## WORK ITEM
Would you return the entries below word for word?

## Data excerpts

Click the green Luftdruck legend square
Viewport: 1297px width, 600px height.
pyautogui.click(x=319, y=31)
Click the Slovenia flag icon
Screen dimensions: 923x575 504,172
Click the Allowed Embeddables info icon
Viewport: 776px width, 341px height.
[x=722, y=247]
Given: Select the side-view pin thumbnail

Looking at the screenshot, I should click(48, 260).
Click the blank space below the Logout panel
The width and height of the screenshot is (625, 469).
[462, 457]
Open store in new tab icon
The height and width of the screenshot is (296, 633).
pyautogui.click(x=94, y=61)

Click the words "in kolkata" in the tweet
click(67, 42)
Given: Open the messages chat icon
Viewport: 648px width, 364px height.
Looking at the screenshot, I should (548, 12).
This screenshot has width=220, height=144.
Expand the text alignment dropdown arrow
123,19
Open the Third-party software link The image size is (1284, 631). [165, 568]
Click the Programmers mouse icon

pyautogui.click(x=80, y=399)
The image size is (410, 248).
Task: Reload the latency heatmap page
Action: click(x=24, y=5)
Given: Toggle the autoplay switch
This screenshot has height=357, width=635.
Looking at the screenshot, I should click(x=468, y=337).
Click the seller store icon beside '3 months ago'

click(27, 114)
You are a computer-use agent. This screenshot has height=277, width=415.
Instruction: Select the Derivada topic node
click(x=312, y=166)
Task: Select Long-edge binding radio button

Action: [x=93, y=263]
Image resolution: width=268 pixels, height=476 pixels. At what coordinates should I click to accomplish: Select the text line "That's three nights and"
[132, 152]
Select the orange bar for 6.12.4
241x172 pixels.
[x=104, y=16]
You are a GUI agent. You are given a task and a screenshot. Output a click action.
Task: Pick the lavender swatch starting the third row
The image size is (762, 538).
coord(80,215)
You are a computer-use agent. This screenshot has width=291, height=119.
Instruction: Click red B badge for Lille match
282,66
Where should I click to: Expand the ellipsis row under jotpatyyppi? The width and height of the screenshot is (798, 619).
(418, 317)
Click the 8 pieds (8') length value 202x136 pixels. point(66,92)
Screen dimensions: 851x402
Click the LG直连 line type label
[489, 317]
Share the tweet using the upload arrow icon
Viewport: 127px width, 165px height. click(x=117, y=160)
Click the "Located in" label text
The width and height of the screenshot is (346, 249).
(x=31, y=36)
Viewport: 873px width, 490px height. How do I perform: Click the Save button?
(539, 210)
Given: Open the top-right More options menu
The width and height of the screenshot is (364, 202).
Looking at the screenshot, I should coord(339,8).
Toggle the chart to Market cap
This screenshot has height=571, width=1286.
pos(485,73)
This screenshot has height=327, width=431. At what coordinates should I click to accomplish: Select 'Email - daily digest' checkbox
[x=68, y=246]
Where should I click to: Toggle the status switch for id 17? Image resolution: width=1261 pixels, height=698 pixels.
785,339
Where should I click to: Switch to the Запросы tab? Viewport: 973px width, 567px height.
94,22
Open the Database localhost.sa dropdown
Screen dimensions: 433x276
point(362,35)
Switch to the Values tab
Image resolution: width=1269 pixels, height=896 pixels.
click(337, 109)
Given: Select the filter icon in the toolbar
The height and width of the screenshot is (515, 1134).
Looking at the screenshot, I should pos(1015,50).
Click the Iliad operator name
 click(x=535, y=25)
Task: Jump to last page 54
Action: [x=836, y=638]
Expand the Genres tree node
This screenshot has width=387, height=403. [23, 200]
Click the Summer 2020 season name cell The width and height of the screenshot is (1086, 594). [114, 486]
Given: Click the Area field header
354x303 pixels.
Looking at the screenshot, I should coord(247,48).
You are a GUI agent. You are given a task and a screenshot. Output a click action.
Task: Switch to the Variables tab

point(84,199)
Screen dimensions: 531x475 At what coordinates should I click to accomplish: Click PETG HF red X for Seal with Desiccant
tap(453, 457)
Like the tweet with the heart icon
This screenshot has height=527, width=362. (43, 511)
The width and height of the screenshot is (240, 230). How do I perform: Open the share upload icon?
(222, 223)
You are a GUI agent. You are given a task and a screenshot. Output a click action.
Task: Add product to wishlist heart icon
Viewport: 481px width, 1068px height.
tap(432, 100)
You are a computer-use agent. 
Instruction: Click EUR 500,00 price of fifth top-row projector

## TASK ANSWER
Click the green Luftdruck legend square
Viewport: 1297px width, 600px height.
pyautogui.click(x=319, y=31)
Click the Slovenia flag icon
Screen dimensions: 923x575 504,172
Click the Allowed Embeddables info icon
Viewport: 776px width, 341px height.
[x=722, y=247]
Given: Select the side-view pin thumbnail

Looking at the screenshot, I should click(48, 260).
Click the blank space below the Logout panel
The width and height of the screenshot is (625, 469).
[462, 457]
Open store in new tab icon
The height and width of the screenshot is (296, 633).
pyautogui.click(x=94, y=61)

Click the words "in kolkata" in the tweet
click(67, 42)
Given: Open the messages chat icon
Viewport: 648px width, 364px height.
Looking at the screenshot, I should (548, 12).
This screenshot has width=220, height=144.
Expand the text alignment dropdown arrow
123,19
Open the Third-party software link The image size is (1284, 631). [165, 568]
Click the Programmers mouse icon

pyautogui.click(x=80, y=399)
The image size is (410, 248).
Task: Reload the latency heatmap page
Action: click(x=24, y=5)
Given: Toggle the autoplay switch
This screenshot has height=357, width=635.
Looking at the screenshot, I should click(x=468, y=337).
Click the seller store icon beside '3 months ago'

click(27, 114)
You are a computer-use agent. This screenshot has height=277, width=415.
Instruction: Select the Derivada topic node
click(x=312, y=166)
Task: Select Long-edge binding radio button

Action: [x=93, y=263]
Image resolution: width=268 pixels, height=476 pixels. At what coordinates should I click to accomplish: Select the text line "That's three nights and"
[132, 152]
Select the orange bar for 6.12.4
241x172 pixels.
[x=104, y=16]
You are a GUI agent. You are given a task and a screenshot. Output a click action.
Task: Pick the lavender swatch starting the third row
The image size is (762, 538).
coord(80,215)
You are a computer-use agent. This screenshot has width=291, height=119.
Instruction: Click red B badge for Lille match
282,66
Where should I click to: Expand the ellipsis row under jotpatyyppi? The width and height of the screenshot is (798, 619).
(418, 317)
Click the 8 pieds (8') length value 202x136 pixels. point(66,92)
Screen dimensions: 851x402
Click the LG直连 line type label
[489, 317]
Share the tweet using the upload arrow icon
Viewport: 127px width, 165px height. click(x=117, y=160)
Click the "Located in" label text
The width and height of the screenshot is (346, 249).
(x=31, y=36)
Viewport: 873px width, 490px height. How do I perform: Click the Save button?
(539, 210)
Given: Open the top-right More options menu
The width and height of the screenshot is (364, 202).
Looking at the screenshot, I should coord(339,8).
Toggle the chart to Market cap
This screenshot has height=571, width=1286.
pos(485,73)
This screenshot has height=327, width=431. At what coordinates should I click to accomplish: Select 'Email - daily digest' checkbox
[x=68, y=246]
Where should I click to: Toggle the status switch for id 17? Image resolution: width=1261 pixels, height=698 pixels.
785,339
Where should I click to: Switch to the Запросы tab? Viewport: 973px width, 567px height.
94,22
Open the Database localhost.sa dropdown
Screen dimensions: 433x276
point(362,35)
Switch to the Values tab
Image resolution: width=1269 pixels, height=896 pixels.
click(337, 109)
Given: Select the filter icon in the toolbar
The height and width of the screenshot is (515, 1134).
Looking at the screenshot, I should pos(1015,50).
Click the Iliad operator name
 click(x=535, y=25)
Task: Jump to last page 54
Action: [x=836, y=638]
Expand the Genres tree node
This screenshot has width=387, height=403. [23, 200]
Click the Summer 2020 season name cell The width and height of the screenshot is (1086, 594). [114, 486]
Given: Click the Area field header
354x303 pixels.
Looking at the screenshot, I should coord(247,48).
You are a GUI agent. You are given a task and a screenshot. Output a click action.
Task: Switch to the Variables tab

point(84,199)
Screen dimensions: 531x475 At what coordinates should I click to accomplish: Click PETG HF red X for Seal with Desiccant
tap(453, 457)
Like the tweet with the heart icon
This screenshot has height=527, width=362. (43, 511)
The width and height of the screenshot is (240, 230). How do I perform: Open the share upload icon?
(222, 223)
You are a GUI agent. You are given a task and a screenshot. Output a click action.
Task: Add product to wishlist heart icon
Viewport: 481px width, 1068px height.
tap(432, 100)
You are a computer-use agent. 
Instruction: Click EUR 500,00 price of fifth top-row projector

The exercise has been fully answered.